[START SELECTED EXTRACT]

[BUG] ISDB subtitles issues with encoding of special characters #438

Closed
opened 2026-01-29 16:43:56 +00:00 by claunia · 5 comments
Owner

Originally created by @jakubvojacek on GitHub (Aug 26, 2018).

CCExtractor version (using the --version parameter preferably) : e9d2a89768f10e6d269dcd0b9245895f3899a72d

In raising this issue, I confirm the following (please check boxes, eg [X] - and delete unchecked ones):

  • I have read and understood the contributors guide.
  • I have checked that the bug-fix I am reporting can be replicated, or that the feature I am suggesting isn't already present.
  • I have checked that the issue I'm posting isn't already reported.
  • I have checked that the issue I'm porting isn't already solved and no duplicates exist in closed issues and in opened issues
  • I have checked the pull requests tab for existing solutions/implementations to my issue/suggestion.
  • I have used the latest available version of CCExtractor to verify this issue exists.

My familiarity with the project is as follows (check one, eg [X] - and delete unchecked ones):

  • I absolutely love CCExtractor, but have not contributed previously.

Necessary information

  • Is this a regression (did it work before)? [x] NO | [ ] YES - please specify the last known working version
  • What platform did you use? [ ] Windows - [x] Linux - [ ] Mac
  • What were the used arguments? ccextractor -datapid 0x116 -o test.vtt nsc.mp4

Video links (replace text below with your links)

[END SELECTED EXTRACT]
[START INFORMATION GIVEN]

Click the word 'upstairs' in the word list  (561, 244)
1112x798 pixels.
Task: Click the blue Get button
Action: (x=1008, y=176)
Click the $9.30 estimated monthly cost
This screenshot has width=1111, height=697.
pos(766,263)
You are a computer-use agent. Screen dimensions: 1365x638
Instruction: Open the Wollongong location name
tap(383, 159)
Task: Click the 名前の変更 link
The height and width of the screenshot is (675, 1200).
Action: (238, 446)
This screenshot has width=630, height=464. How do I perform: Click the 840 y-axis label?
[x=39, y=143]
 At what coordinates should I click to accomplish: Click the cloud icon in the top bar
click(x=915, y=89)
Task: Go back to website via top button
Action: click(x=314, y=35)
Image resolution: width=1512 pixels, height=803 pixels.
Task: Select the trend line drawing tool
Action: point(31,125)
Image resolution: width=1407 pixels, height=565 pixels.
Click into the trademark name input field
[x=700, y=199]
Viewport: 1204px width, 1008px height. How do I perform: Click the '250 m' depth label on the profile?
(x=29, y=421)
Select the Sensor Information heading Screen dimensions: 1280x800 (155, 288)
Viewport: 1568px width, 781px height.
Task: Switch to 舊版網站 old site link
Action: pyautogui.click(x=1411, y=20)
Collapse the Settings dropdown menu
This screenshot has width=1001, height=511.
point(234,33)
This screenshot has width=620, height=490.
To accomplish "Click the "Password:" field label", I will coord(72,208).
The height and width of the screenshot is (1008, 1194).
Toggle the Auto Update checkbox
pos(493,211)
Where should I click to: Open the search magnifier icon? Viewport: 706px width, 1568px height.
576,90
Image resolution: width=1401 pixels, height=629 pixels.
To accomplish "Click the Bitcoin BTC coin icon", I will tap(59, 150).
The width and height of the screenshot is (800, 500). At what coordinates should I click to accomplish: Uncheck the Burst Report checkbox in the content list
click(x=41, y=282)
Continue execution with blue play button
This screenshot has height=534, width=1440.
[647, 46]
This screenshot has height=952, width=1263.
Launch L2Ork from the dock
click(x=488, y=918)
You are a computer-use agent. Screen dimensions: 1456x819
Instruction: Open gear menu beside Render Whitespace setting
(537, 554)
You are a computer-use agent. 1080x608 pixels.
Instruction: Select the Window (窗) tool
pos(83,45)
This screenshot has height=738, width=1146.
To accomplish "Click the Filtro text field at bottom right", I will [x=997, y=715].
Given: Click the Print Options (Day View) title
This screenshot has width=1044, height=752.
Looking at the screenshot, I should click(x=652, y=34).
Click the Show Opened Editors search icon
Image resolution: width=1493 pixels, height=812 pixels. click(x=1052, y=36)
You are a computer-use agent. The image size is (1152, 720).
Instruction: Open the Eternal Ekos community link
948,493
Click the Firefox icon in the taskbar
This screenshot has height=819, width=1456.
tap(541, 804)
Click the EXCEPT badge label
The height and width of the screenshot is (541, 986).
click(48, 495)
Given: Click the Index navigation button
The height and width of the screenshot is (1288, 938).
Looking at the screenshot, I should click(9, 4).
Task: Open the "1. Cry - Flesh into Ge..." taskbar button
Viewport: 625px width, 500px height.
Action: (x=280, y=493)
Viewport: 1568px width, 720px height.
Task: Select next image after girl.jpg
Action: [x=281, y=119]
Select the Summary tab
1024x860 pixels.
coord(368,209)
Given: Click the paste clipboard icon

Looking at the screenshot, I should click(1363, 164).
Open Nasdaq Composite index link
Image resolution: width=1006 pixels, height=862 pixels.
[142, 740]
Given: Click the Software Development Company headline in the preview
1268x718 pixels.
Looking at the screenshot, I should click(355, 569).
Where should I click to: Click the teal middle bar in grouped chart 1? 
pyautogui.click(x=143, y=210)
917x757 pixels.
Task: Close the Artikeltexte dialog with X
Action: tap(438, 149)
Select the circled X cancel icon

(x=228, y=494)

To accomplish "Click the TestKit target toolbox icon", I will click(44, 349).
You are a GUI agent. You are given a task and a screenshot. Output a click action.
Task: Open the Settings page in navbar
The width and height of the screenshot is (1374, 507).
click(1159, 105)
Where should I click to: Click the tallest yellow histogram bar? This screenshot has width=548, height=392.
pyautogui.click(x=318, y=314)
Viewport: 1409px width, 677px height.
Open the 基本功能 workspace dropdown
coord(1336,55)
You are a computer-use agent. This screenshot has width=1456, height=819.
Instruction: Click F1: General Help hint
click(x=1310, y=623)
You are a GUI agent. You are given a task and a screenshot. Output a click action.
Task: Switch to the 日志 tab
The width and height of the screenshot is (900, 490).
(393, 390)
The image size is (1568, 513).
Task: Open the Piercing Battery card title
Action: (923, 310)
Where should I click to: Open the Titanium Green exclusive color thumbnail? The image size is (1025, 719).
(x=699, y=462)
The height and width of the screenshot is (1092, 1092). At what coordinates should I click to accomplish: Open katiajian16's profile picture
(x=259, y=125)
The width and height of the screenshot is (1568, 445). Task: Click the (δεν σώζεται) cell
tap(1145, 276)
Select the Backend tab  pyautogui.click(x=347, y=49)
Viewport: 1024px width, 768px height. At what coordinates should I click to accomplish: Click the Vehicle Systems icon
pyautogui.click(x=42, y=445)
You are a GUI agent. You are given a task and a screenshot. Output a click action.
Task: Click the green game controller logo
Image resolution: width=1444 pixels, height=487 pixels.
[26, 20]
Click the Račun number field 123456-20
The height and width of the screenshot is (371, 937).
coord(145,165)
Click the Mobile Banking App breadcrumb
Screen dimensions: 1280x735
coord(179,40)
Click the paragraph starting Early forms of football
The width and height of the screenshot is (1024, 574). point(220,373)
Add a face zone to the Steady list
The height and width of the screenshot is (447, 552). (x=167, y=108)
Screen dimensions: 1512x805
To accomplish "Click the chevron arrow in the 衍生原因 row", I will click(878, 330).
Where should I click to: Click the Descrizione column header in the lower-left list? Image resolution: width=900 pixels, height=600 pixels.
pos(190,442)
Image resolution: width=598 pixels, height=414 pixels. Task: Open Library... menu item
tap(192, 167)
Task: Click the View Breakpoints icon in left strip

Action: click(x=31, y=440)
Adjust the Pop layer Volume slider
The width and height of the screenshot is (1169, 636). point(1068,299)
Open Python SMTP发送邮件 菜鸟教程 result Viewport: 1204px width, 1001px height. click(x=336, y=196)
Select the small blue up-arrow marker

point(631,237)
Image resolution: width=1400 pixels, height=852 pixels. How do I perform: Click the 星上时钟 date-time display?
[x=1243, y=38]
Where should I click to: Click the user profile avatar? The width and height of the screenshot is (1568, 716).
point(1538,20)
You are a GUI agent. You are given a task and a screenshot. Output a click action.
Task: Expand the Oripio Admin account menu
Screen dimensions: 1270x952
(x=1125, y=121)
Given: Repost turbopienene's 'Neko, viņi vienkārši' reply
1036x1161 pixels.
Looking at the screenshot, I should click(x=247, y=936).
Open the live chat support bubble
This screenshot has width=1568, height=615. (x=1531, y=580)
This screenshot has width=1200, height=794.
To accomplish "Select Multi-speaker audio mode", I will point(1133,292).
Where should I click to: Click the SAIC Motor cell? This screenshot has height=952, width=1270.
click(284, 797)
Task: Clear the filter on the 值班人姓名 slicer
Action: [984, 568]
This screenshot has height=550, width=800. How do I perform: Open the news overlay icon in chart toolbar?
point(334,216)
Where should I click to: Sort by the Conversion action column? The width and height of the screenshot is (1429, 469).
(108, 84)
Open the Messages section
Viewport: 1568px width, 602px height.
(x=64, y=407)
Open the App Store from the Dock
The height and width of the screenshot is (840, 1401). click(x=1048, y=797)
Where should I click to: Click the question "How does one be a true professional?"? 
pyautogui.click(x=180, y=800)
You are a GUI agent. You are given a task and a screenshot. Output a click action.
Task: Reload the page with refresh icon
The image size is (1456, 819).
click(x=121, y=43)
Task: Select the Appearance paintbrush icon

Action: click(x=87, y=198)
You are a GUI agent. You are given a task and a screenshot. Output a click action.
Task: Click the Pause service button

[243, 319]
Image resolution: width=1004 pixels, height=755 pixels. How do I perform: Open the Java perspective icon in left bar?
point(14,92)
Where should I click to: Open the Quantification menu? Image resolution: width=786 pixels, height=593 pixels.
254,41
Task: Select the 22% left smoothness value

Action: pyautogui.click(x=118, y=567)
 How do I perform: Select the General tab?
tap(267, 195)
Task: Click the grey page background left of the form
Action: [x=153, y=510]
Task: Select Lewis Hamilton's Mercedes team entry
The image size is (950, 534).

[END INFORMATION GIVEN]

§ **TO DO**
• A. In the ISDB subtitles bug report, which command did the reporter run?
• B. Name every platform the ISDB subtitles bug report offers as an option for the question "What platform did you use?"

§ **EXPECTED RESULTS**
• A. ccextractor -datapid 0x116 -o test.vtt nsc.mp4

• B. Windows, Linux, Mac